With nearly £5m of government funding, Hertfordshire County Council aims to change the way children's social workers practice in order to keep more families together.

In the new scheme 26 “family safeguarding teams” will be set up throughout the country. Each will comprise several children’s social workers, a domestic abuse specialist and a community psychiatric nurse.

All staff members will be trained in “motivational interviewing” techniques, a practice originally developed by psychologists in the 1980s to support alcoholics.

The objective is to aid the most vulnerable children’s parents to explore their attitude towards behaviour change, using warmth and empathy to strengthen the parents’ motivation to change through a negotiation process.

After being trialled in Islington, the concept will form the basis of child safeguarding practice across an entire authority for the first time.

The £4.86m Hertfordshire County Council has received is the highest amount paid out by the Department for Education (DfE) so far as part of the £100m Children’s Social Care Innovation Programme.

Last year, Signs of Safety initiative, backed by Professor Eileen Munro, was awarded £4.8m under the scheme, to run in 10 authorities.

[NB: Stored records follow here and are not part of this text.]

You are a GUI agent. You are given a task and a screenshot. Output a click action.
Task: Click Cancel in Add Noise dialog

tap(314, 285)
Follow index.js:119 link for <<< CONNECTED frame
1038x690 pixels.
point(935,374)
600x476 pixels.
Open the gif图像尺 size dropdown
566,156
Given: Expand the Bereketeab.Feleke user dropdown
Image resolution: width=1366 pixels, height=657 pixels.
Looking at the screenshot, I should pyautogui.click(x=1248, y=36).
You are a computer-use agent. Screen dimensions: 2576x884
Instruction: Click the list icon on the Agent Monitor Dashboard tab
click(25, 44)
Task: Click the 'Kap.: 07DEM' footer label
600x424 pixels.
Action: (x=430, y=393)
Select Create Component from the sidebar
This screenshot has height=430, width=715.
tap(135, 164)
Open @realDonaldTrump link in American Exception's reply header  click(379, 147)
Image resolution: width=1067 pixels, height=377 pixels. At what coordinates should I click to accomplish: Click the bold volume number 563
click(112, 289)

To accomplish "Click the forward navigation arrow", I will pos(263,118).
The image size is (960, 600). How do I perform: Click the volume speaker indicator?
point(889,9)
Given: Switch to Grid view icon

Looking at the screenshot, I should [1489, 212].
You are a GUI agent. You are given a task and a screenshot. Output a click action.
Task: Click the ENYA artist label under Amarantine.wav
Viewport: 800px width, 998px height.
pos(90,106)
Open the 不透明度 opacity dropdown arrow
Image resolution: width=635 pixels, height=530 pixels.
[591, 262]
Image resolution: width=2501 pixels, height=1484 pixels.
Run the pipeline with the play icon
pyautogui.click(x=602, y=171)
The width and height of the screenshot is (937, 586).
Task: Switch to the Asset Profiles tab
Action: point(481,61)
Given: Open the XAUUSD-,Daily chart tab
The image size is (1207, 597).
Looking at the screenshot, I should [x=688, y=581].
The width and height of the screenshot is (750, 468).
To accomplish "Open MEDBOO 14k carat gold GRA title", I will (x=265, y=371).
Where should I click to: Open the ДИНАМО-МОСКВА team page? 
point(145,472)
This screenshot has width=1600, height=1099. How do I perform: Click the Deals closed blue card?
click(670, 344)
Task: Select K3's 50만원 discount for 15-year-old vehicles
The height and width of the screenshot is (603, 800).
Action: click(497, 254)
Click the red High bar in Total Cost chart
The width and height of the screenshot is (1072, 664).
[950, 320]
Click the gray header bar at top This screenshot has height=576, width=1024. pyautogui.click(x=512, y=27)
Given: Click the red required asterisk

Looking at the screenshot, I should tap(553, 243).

Hertfordshire’s claimed that it would aim to create "a more integrated and effective child protection system that can be adopted by other authorities or indeed the country as a whole".

Besides motivational interviewing, teams will also adopt a new “electronic workbook” for assessment recording, to reduce administration time.

The authority has said it will seek permission from the DfE to use it instead of the current requirements of case notes, chronologies and reports, which it said can be “repetitive and time-consuming”.

“We are planning a completely new way of working for social workers, which represents a great hope for the future,” stated Richard Roberts, lead member for children’s services at the council.

“Our pioneering new approach will cut down on red tape and free up our social workers to spend less time at a desk and more time with families.

“We will also be working closely with our partners to ensure vulnerable families get all the help they need, when they need it.”

The new system is to be launched in stages across the county, starting with south east Hertfordshire in April, followed by north Hertfordshire in June, and west Hertfordshire in October.

Writing in CYP Now this week, children’s minister Edward Timpson said the innovation programme has had 285 expressions of interest, with 19 receiving funding so far.